Magd al-Din, honestly wishing to learn, asked, “Is it necessary for a person to be baptized young?”

“It’s more proper. But, no. A person can be baptized any time. Baptism is very simple: the priest holds the child and plunges him into a marble basin filled with water. Of course there’s also music and hallelujahs and hosannas — it’s a real party!”

“Well, your grandfather should’ve been baptized again.”

“He adamantly refused,” Dimyan laughed. “He insisted that he’d already been baptized and would not submit to those machinations. Deep down he was sad. He went to sleep and hasn’t awakened to this day.”

“There’s no power or strength save in God!” exclaimed Magd al-Din.

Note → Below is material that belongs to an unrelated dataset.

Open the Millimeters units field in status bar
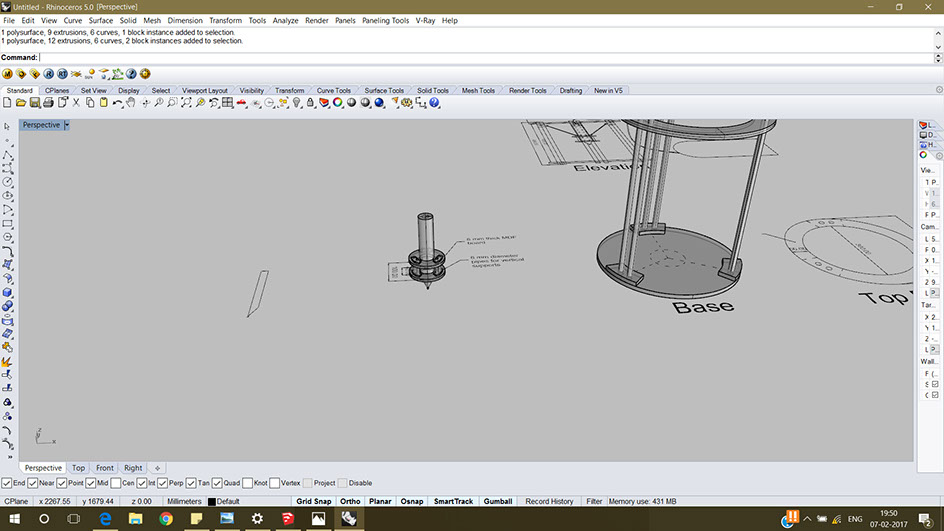Image resolution: width=944 pixels, height=531 pixels. point(184,501)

“Anyway. My father and his brothers came to hate the village, They divvied up the land and left the village. My father went into business until his money was gone; he left my mother, myself, and two daughters, and another son who died later of typhoid. My sisters have married and are living with their husbands in Suhag. My mother is living with me, hardly ever moving except to sleep. So this was how a big family was ruined because of a little lie. But thank God nobody said that the reverend was rendered incapable of baptizing my grandfather, or that the water in the baptismal basin had dried up when he was about to baptize my grandfather. That would’ve meant big sins, an old curse in the family. Yes, sometimes as the reverend baptized a child, he would be surprised to see that the water had suddenly dried up or that the child clung to his hand and couldn’t be wrenched away.”

Magd al-Din did not know how to comment on this story of his good-hearted friend.

“You’re a pious man, Dimyan,” he said as he looked him in the eye.

“It only seems that way,” Dimyan laughed. “I haven’t been to church for many years. The church of Mari Girgis is only two steps away from my house, and your house too, but I haven’t been to it on Sundays or during the holidays. You know why?”

Magd al-Din was not sure what to think, so he ventured a guess, “Because of what happened to your grandfather?”

“No. I just forget. I always forget. Sometimes I say to myself, Dimyan, you’re unemployed — why don’t you go to Georgius the Martyr, that’s Mari Girgis, he might find you a permanent job. Then I forget, even though I know about Mari Girgis’s many miracles. Muslims sometimes come to him on his anniversary and ask him for help. Mari Girgis is a big saint. You know the saints, of course. You know that the Alexandria city council once tried to demolish the mosque of Abu al-Darda to make way for the streetcar line, but anyone who raised a pickax against the building was paralyzed. So they left it in its place, and now the streetcars go around it. And, as the song tells us, I know that al-Sayyid Ahmad al-Badawi used to liberate the Muslim captives from the enemies. You’re from Tanta, so you know the story better than I do. Besides, brother, I’m confused: Mari Girgis has performed miracles and al-Sayyid Ahmad al-Badawi and Abu al-Darda all have made miracles. They’re all right. So why the distinction between Copts and Muslims?”